GPS Operational Reliability is Commonly Available
The concept of charging reliability is new to telematics. Historically, everyone used the same GPS chips with roughly similar accuracy. As a result, historically one differentiated telematics suppliers based on the operational reliability of their devices: how many systems did they have running, could they minimize failure rates and so on. This resulted in differentiating firms based on their ability to test, identify and reduce design weaknesses and manufacturing errors. While important, the required skills are commonly available in any competent device design team.
Specific GPS-Related Terms
The GPS road-user charging industry particularly has a number of specialized terms and strategies to be aware of. All firms struggle to deal with the problem of GPS errors. The most common way to deal with this is map-matching, a process that pulls the GPS points to the closest road. A process often used in parallel is inertial navigation, typically drawing information from the car OBD port. Both processes, while dramatically improving the quality of car navigation, have weaknesses in the essential area of evidence.
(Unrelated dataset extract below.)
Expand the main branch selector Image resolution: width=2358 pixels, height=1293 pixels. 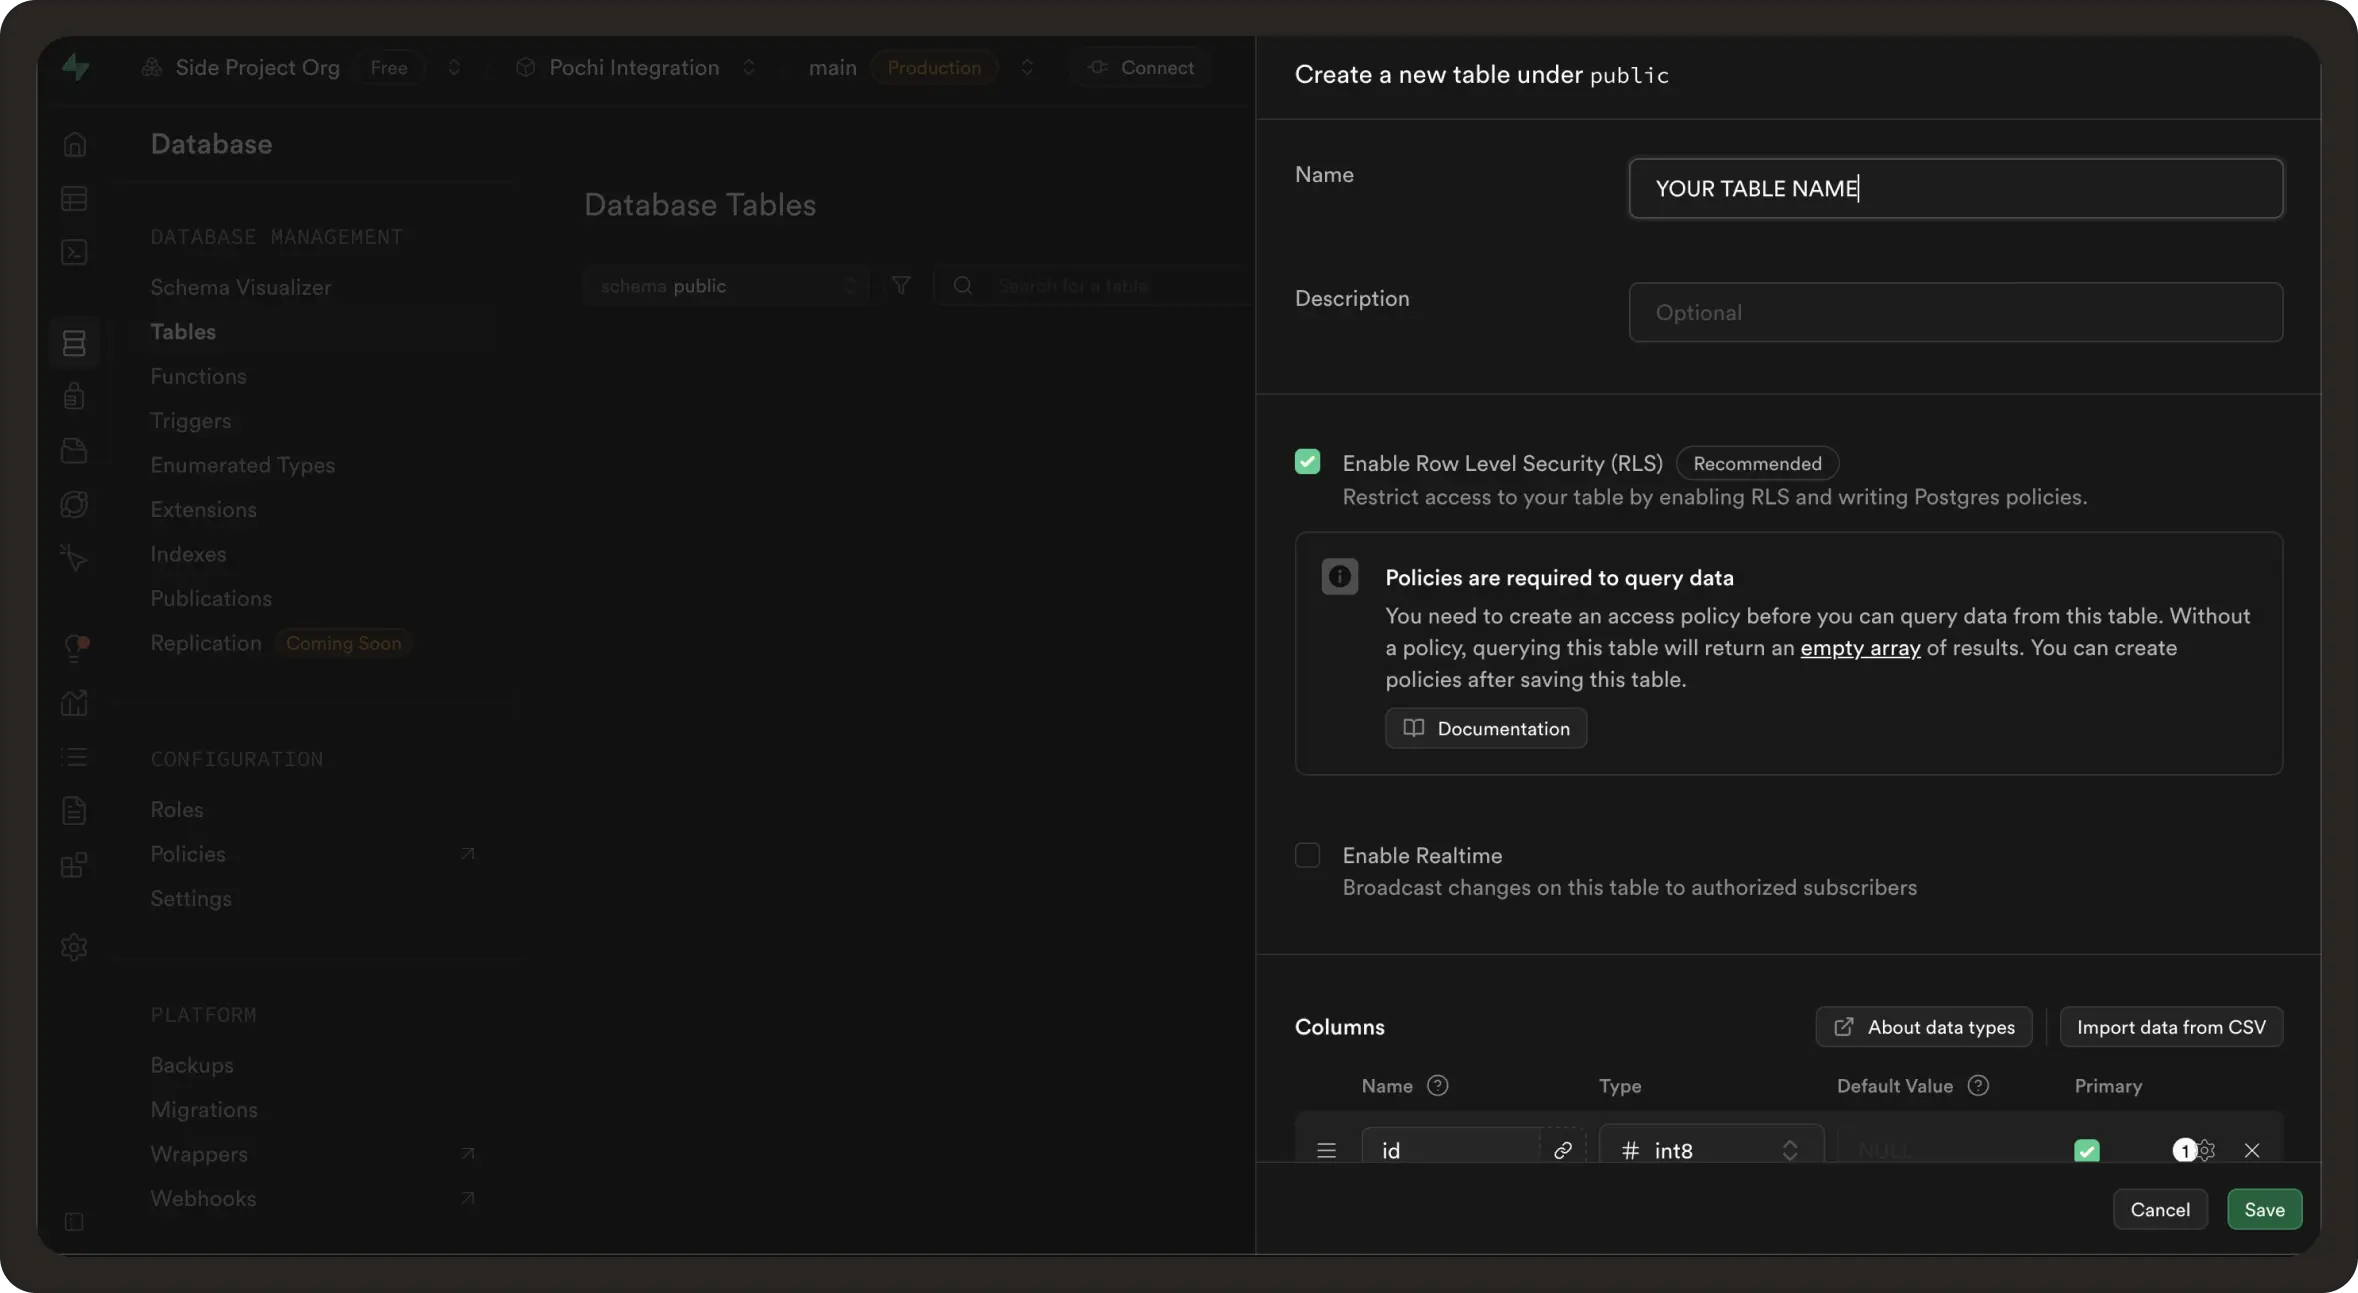point(1027,67)
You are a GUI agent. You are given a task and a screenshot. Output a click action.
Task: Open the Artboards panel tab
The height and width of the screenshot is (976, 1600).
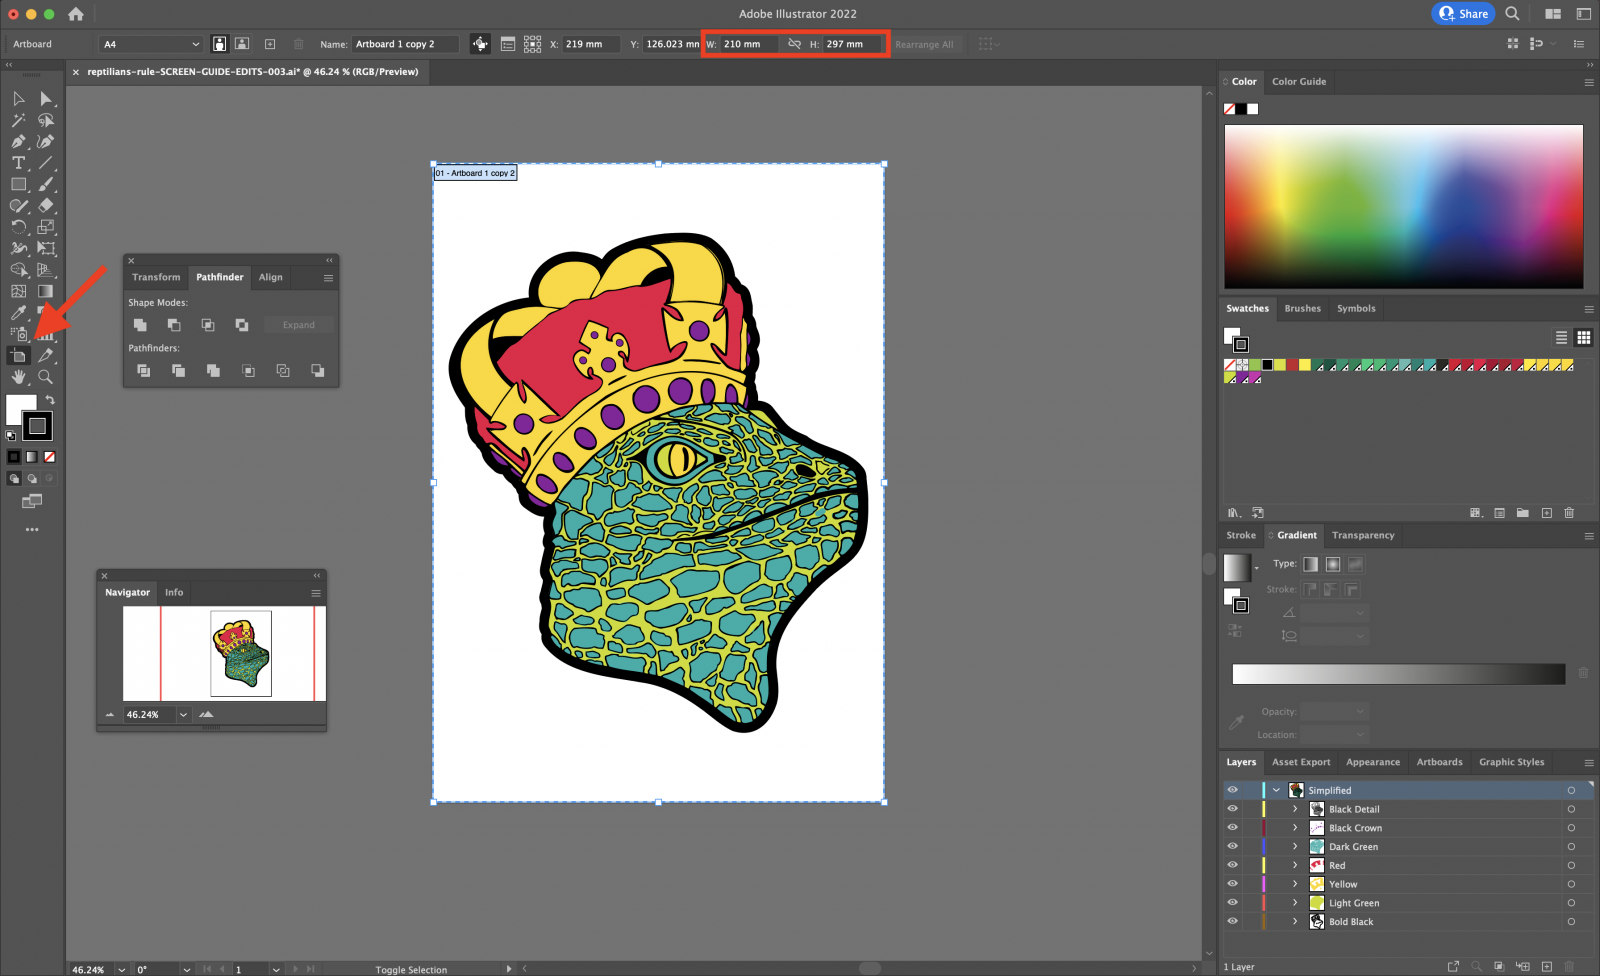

Related to map-matching is a second debate: the debate of a “thick client”, where a map is kept on board - leading to difficulties in proving that the map is always up to date – or a “thin client”, where raw GPS positions are streamed off the car, violating privacy, using large amounts of bandwidth and creating a demand for massive data center capacity. Skymeter’s Financial Grade GPS does not use map-matching, and is liberated from these requirements. The overwhelming majority of the calculations are performed on board, without maps. The single reference pricing map is kept in a datacenter and accessed through cooperative processing techniques.